## Instructions for the task
Find the string "screenshot" in the listing and report every line that has it.

## Given records
+ + + + + + +

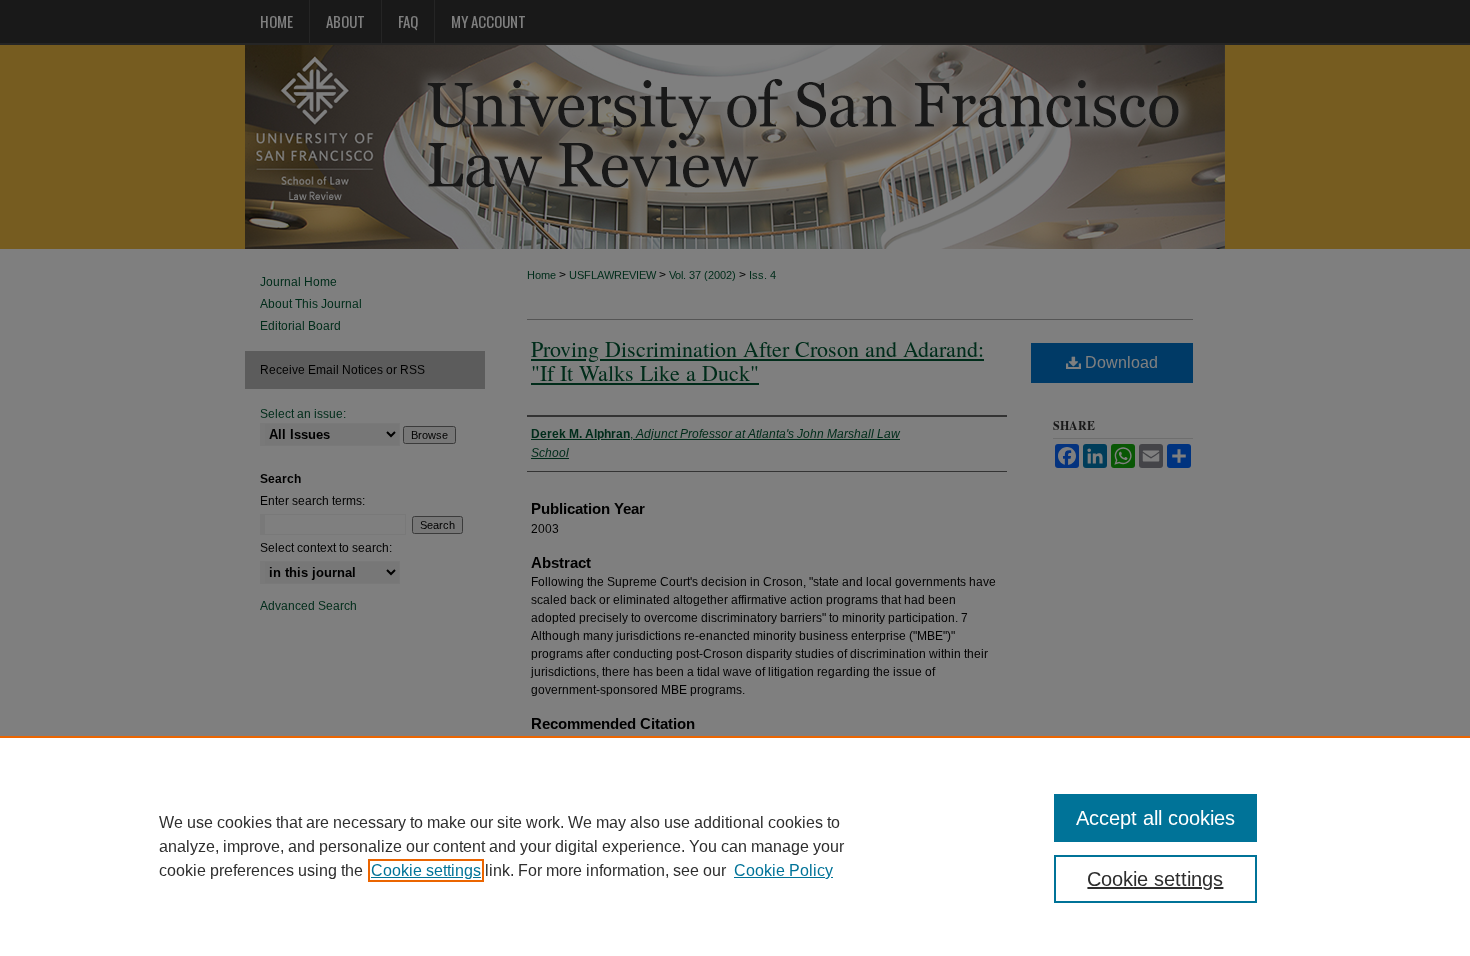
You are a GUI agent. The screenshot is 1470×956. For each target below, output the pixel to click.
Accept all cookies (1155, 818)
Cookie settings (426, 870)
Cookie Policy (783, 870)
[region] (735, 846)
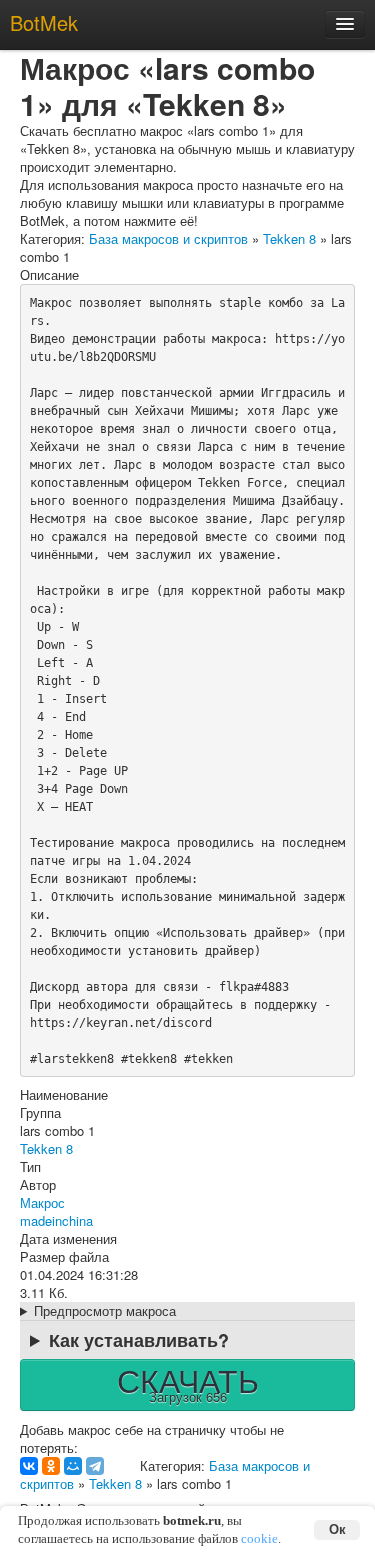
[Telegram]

+ + + + + + +

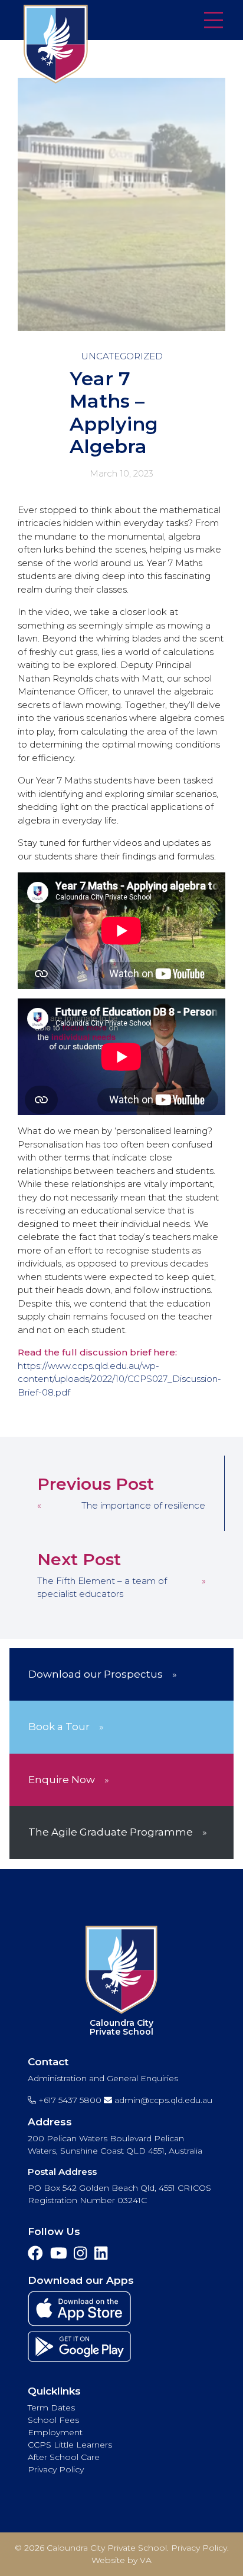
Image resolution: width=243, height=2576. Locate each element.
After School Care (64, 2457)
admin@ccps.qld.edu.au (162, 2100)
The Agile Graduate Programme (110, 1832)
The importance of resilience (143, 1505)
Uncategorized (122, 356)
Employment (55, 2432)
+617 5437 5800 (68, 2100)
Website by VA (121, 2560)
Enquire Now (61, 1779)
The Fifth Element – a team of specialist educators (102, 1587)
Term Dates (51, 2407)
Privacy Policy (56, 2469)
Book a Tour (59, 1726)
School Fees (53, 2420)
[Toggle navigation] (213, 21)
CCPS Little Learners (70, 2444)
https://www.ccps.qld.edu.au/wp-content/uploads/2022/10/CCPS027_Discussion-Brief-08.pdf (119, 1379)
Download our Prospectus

+ + + + + + +

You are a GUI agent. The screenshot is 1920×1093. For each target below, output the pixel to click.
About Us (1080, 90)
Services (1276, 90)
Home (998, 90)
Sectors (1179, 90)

+ + + + + + +

## Output
You are a GUI agent. The screenshot is 1470×956. For each target below, output the pixel to click.
You are a GUI agent. The screenshot is 1920×1093. For each target below, output the pixel to click.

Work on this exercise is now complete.